IHS Global Insight said industry forecasts “predict a 20 percent slump in vehicle production in the 27 EU members between the start of 2008 and the end of 2009,” with a revenue loss of 60 billion euros (US$78 billion).
Martin Winterkorn, head of Europe’s biggest car maker Volkswagen, said last week that once the crisis had passed, he was “certain there would remain two car makers in France, at least three in Germany and at least two in Japan.”
“I’m not worried about the automobile’s future in Europe,” Winterkorn told the French Journal de l’Automobile.
Cars will also be made in China, South Korea and the US, he said. Fiat chief executive Sergio Marchionne has claimed only six major car makers would survive the global slump.
“As far as mass-producers are concerned, we’re going to end up with one American, one German of size, one French-Japanese, maybe with an extension in the US, one in Japan, one in China and one potential European player,” he told the Automotive News Europe in December.

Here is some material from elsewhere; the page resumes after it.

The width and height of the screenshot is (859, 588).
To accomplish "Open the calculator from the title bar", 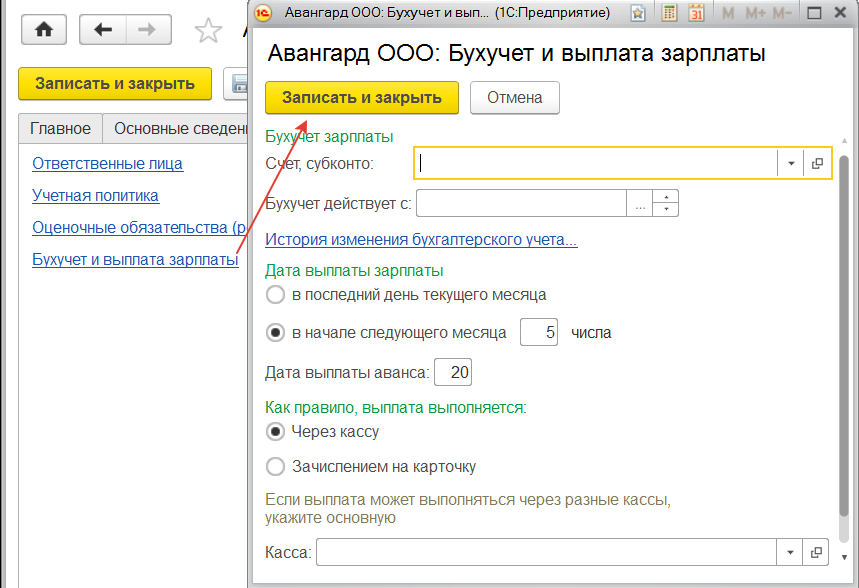I will [670, 13].
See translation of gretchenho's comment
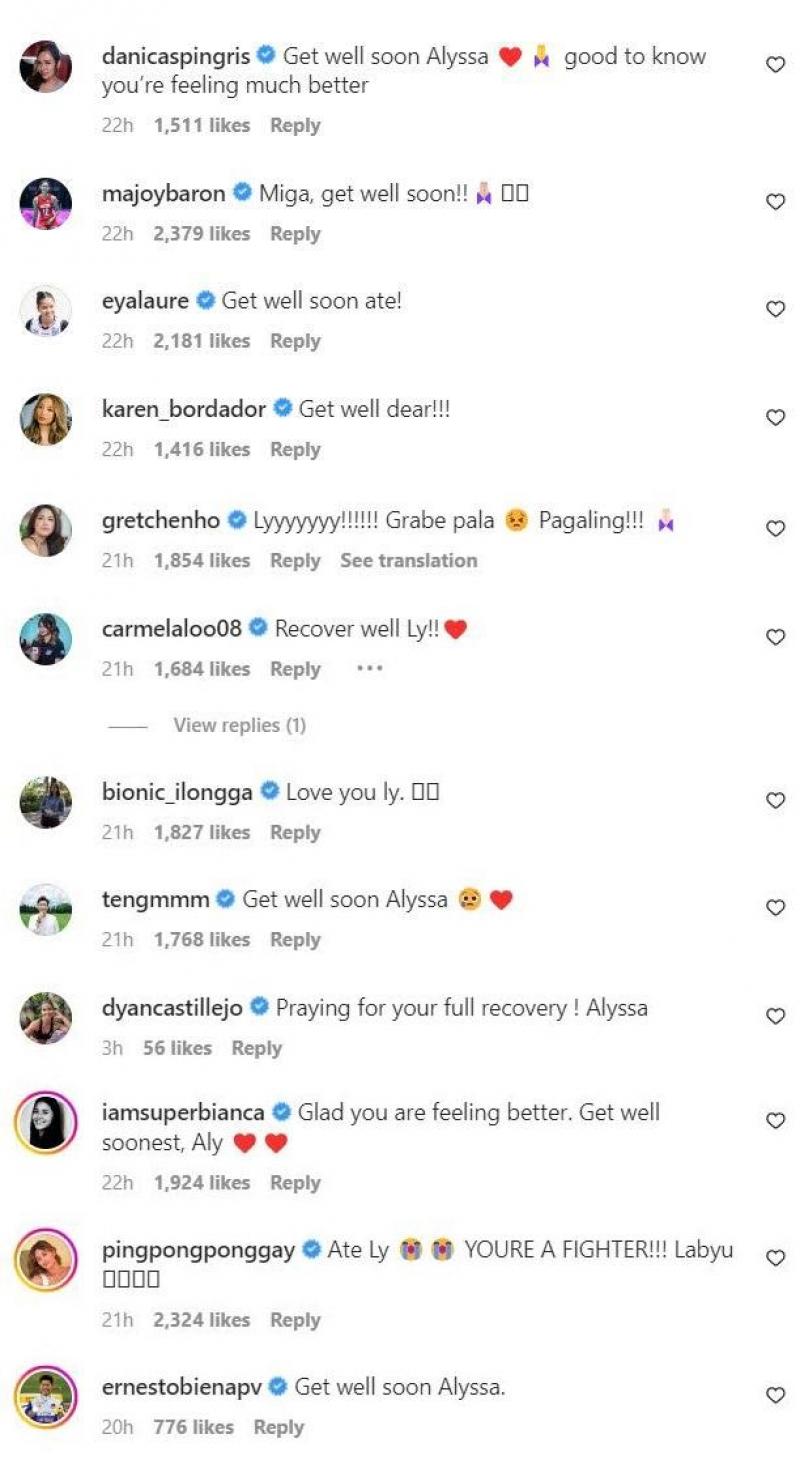This screenshot has width=800, height=1464. 408,561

German auto expert Ferdinand Dudenhoeffer scoffed at Marchionne’s forecast, saying it was “an old story” told years ago that should have seen General Motors (GM) become “the biggest and strongest car maker in the world.”
“The opposite is true,” he said as GM sought US$30 billion in emergency aid from the US government.
Dudenhoeffer, Pieper and Willi Dietz from the German IFA Institute for Automotive Business agreed that closer cooperation in research and development and production was the only way for European companies to achieve economies of scale.
IHS Global Insight said more than 20 billion euros were invested annually in European auto research and development.
“We will see much more cooperation between the OEMs [Original Equipment Manufacturers],” Dietz said, using the industry term for brand-name car makers.
He pointed to work between BMW and Peugeot of France, BMW and German rival Daimler, and Mitsubishi of Japan and Peugeot in electric cars. These last are essential for manufacturers and a first wave of prototypes is already being shown at auto shows.